*** EXERCISE TEXT

Everyone's body has a relatively FIXED NUMBER of fat cells at the end of puberty (about age 16) and THEY NEVER DIE. They just shrink down in size and fill with water, waiting for food. That's the problem, medicine does not know how to either render them inoperable or kill them off. Nutrition is a mystery to most physicians.

When a fat cell is emptied because the working cells need to use stored fat because of the caloric deficiency you have created (by the diet), the battle is on. The fat cell begins chemically "screaming" to the brain that "Famine is here!!!" and the brain responds both by increasing appetite (which can be controlled somewhat) and by reducing metabolism (which can't). The fewer calories you are ingesting every day at the start of a diet can become too many if the basal metabolism reduction succeeds. That's where exercise comes in. It raises the working cells need for calories.

Assuming your calorie reduction and exercise increase strategy works and you lose weight, THE BATTLE NEVER STOPS. This is the big difference between "ceasing" smoking and "maintaining" proper weight.

******

**TASK TO CARRY OUT**
Continue the passage on fat cells and weight loss from where it stops.

*** PROVIDED DATA

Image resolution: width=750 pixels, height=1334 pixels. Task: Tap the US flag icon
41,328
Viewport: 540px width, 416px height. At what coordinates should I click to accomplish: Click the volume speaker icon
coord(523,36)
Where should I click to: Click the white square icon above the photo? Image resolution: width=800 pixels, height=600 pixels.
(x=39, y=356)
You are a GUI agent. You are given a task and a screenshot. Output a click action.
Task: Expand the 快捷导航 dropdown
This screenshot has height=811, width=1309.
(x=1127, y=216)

******

**WRITTEN RESPONSE**
It is the lifelong curse of those whose parents caused or allowed them grow fat as children. In my case I know exactly when I got fat -- age 9, during the period when my mother controlled my food intake -- and the cause (stress), and when I took my first control and lost 40 pounds -- age 17, because I went on a pre-Atkins "Atkins Diet." But I was too late. Those extra 10 billion fat cells were in place. Forever.

So, you have successfully "lost" weight. That's not success. You have to KEEP it off. Two, three or more billion empty fat cells are still "screaming" to be refilled and your body is trying to do so. The battle is never over. Although shrunken, fat cells don't die; they keep working full-time against you. I think this is a big problem for many because, like smokers, they want it to be
o-v-e-r. They want to declare "victory" and get on with their lives. But they can't.

To succeed, the diet must now become your PERMANENT lifestyle. Those shrunken fat cells are lying in ambush waiting for you to slip up. How? Perhaps from stress. That's my demon. I lose weight, keep it off for years, hit a period of high stress, seek relief in those "friendly" carbs, and gain back pounds. Then, when the stress stops, I'm stuck at the higher weight. I don't normally overeat so I plateau until I get up enough psychic energy to diet again. Unfortunately, I'm a smallish person so a "diet" looks as much like starvation to me as it does to my cells. This is made worse by my age, 60'ish, which means my normal basal metabolic rate is further reduced. Imagine, four lettuce leaves and a 2-inch square of steak on a dinner plate. Ugh.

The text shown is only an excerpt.